- [TEXT PROVIDED]:
....

Additionally, in terms of the road type, most of the works in Table 1 studied the high-speed vehicular traffic roads, such as freeways [7,12,33], highways [13,31], motorways [14], and expressways [15,16]. The speed of vehicles on high-speed vehicular traffic roads can be easily measured by loop detectors, road-side cameras, and on-board equipment. However, measuring vehicle speed in an urban area might need different technologies, such as wireless sensor networks. Although some researchers also focused on traffic studies on urban roads, all of those works considered the developed countries’ road condition, such as in South Korea [17], Sweden [33], the United States [35], Athens, Greece [25], and Thessaloniki, Greece [26]. In summary, each work mentioned above shows various weather impact with different precipitation and characteristics. For example, in Seoul, the study shows that weather change can reduce the traffic speed up to 50% [17]. Other results of the studies above are summarized in Table 1.

....

- [ENTRIES SUPPLIED]:
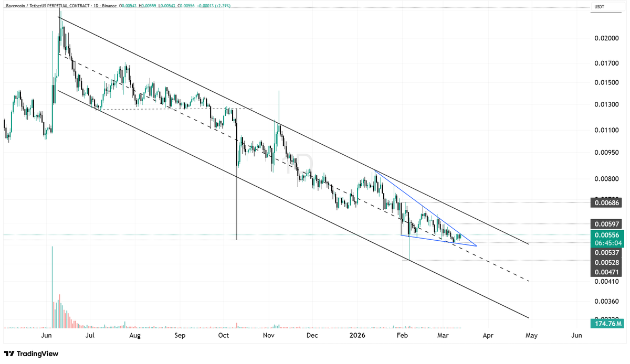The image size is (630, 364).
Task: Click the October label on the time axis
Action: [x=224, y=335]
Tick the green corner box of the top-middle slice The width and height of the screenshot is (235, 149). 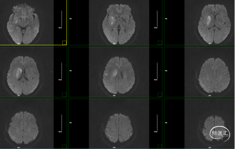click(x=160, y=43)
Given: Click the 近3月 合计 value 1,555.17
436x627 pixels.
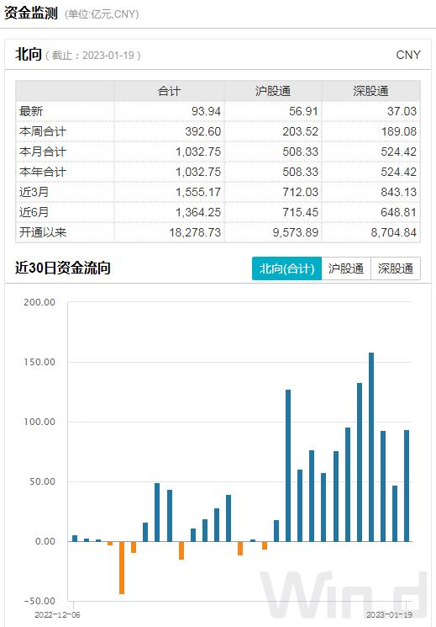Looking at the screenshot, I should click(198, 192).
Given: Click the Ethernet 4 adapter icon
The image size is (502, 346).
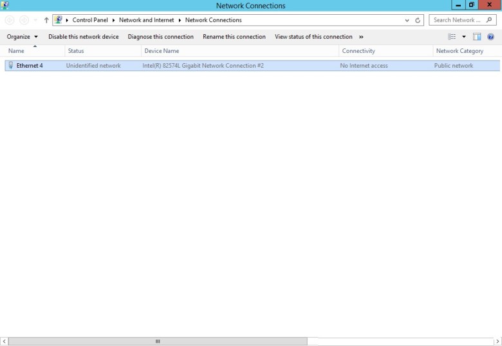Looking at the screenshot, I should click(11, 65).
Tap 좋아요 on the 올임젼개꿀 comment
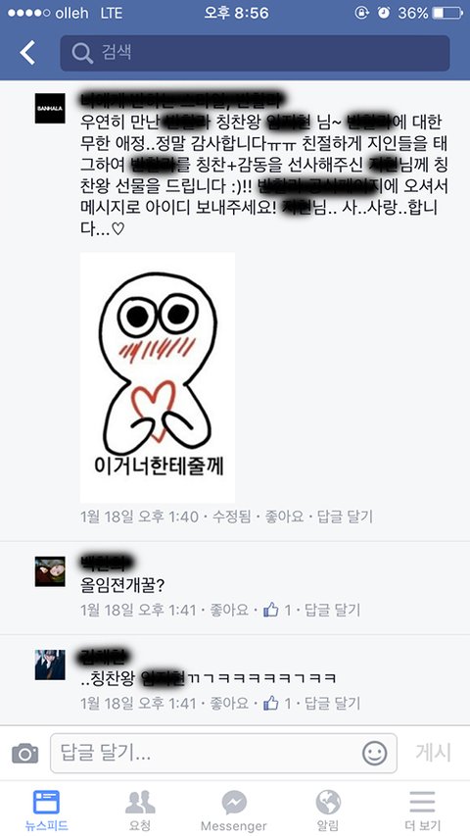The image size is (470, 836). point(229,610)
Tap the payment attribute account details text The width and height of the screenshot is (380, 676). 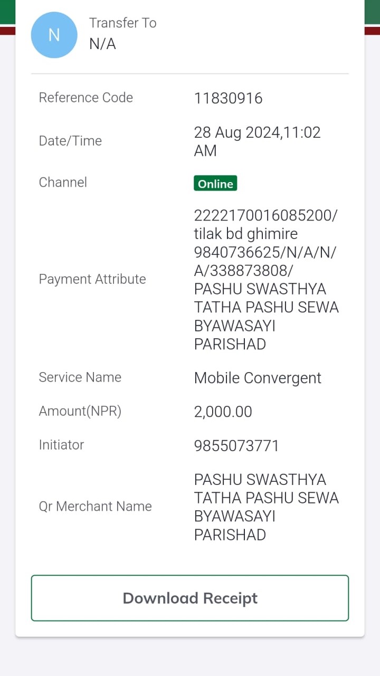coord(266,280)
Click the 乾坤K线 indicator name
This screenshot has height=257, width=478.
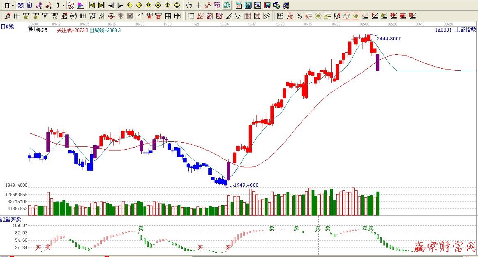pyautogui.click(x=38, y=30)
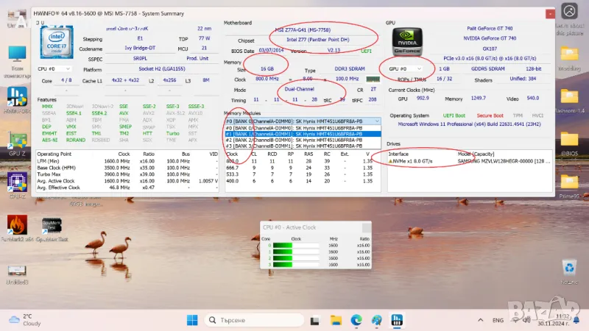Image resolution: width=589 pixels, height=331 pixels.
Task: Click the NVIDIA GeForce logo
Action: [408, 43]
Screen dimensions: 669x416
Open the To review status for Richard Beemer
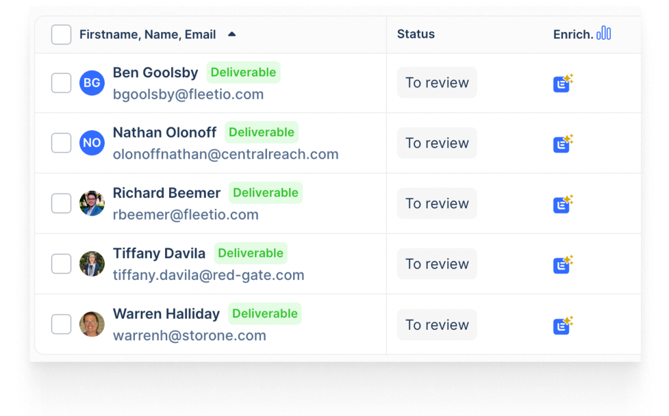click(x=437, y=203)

....

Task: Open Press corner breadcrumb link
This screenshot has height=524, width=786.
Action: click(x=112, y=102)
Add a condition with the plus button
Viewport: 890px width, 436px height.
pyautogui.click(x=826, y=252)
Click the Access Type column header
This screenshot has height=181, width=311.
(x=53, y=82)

....

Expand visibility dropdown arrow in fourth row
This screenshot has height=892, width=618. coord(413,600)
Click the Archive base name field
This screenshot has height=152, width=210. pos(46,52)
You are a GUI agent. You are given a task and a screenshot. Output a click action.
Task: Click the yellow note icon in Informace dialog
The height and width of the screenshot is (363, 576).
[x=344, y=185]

....

- [EXERCISES]:
a: According to the passage on weather and traffic speed, by how much can weather change reduce traffic speed in Seoul?
b: Please carry on the passage about weather and traffic speed from the point where it stops.

- [EXERCISE RESULTS]:
a: Up to 50%.

b:
Moreover, considering urban roads’ condition in developing countries where various transportation modes—cars, trucks, motorcycles, pedestrians, and even wild animals—can be present on roads, measuring the roads’ traffic speeds is extremely difficult. In this research, the traffic data collected from citizens’ smartphones in Jakarta, Indonesia, was used to represent the traffic speed of a developing country’s urban roads. The weather data associated with Jakarta City was also collected for this research work. More details regarding the collected dataset will be presented in the following sections.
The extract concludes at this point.